Re: Data & Task distribution among the available Nodes

2023-06-30 Thread Shammon FY
Hi Mahmoud,

For the third quest, currently flink uses Fine-Grained Resource Management
to choose a TM for tasks, you can refer to the doc [1] for more information.


[1]
https://nightlies.apache.org/flink/flink-docs-master/docs/deployment/finegrained_resource/

Best,
Shammon FY


On Thu, Jun 29, 2023 at 4:17 PM Martijn Visser 
wrote:

> Hi Mahmoud,
>
> While it's not an answer to your questions, I do want to point out
> that the DataSet API is deprecated and will be removed in a future
> version of Flink. I would recommend moving to either the Table API or
> the DataStream API.
>
> Best regards,
>
> Martijn
>
> On Thu, Jun 22, 2023 at 6:14 PM Mahmoud Awad 
> wrote:
> >
> > Hello everyone,
> >
> > I am trying to understand the mechanism by which Flink distributed the
> data and the tasks among the nodes/task managers in the cluster, assuming
> all TMs have equal resources. I am using the DataSet API on my own machine.
> > I will try to address the issue with the following questions :
> >
> > -When we  firstly read the data from the source(Text,CSV..etc.), How
> does Flink ensures the fairly distribution of data from the source to the
> next subtask ?
> >
> > -Are there any preferences by which Flink will prefer a task manager on
> the other(assuming all task managers have equal resources) ?
> >
> > - Based on what, will Flink choose to deploy a specific task in a
> specific task manager ?
> >
> > I hope I was able to explain my point, thank you in advanced.
> >
> > Best regards
> > Mahmoud
> >
> >
> >
> > Gesendet von Mail für Windows
> >
> >
>


Re: Data & Task distribution among the available Nodes

2023-06-29 Thread Martijn Visser
Hi Mahmoud,

While it's not an answer to your questions, I do want to point out
that the DataSet API is deprecated and will be removed in a future
version of Flink. I would recommend moving to either the Table API or
the DataStream API.

Best regards,

Martijn

On Thu, Jun 22, 2023 at 6:14 PM Mahmoud Awad  wrote:
>
> Hello everyone,
>
> I am trying to understand the mechanism by which Flink distributed the data 
> and the tasks among the nodes/task managers in the cluster, assuming all TMs 
> have equal resources. I am using the DataSet API on my own machine.
> I will try to address the issue with the following questions :
>
> -When we  firstly read the data from the source(Text,CSV..etc.), How does 
> Flink ensures the fairly distribution of data from the source to the next 
> subtask ?
>
> -Are there any preferences by which Flink will prefer a task manager on the 
> other(assuming all task managers have equal resources) ?
>
> - Based on what, will Flink choose to deploy a specific task in a specific 
> task manager ?
>
> I hope I was able to explain my point, thank you in advanced.
>
> Best regards
> Mahmoud
>
>
>
> Gesendet von Mail für Windows
>
>


Data & Task distribution among the available Nodes

2023-06-22 Thread Mahmoud Awad
Hello everyone,

I am trying to understand the mechanism by which Flink distributed the data and 
the tasks among the nodes/task managers in the cluster, assuming all TMs have 
equal resources. I am using the DataSet API on my own machine.
I will try to address the issue with the following questions :

-When we  firstly read the data from the source(Text,CSV..etc.), How does Flink 
ensures the fairly distribution of data from the source to the next subtask ?

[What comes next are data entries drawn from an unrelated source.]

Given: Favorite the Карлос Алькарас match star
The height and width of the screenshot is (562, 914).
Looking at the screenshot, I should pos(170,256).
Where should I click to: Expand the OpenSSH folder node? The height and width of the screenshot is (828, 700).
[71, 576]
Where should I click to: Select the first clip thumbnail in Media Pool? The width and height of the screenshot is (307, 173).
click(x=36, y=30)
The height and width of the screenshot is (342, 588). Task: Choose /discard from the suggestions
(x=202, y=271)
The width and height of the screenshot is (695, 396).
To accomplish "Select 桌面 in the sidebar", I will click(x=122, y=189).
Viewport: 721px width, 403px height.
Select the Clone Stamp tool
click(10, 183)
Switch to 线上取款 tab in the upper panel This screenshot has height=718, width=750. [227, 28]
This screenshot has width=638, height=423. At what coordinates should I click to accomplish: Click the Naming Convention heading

-Are there any preferences by which Flink will prefer a task manager on the 
other(assuming all task managers have equal resources) ?

- Based on what, will Flink choose to deploy a specific task in a specific task 
manager ?

I hope I was able to explain my point, thank you in advanced.

Best regards
Mahmoud


Gesendet von Mail für Windows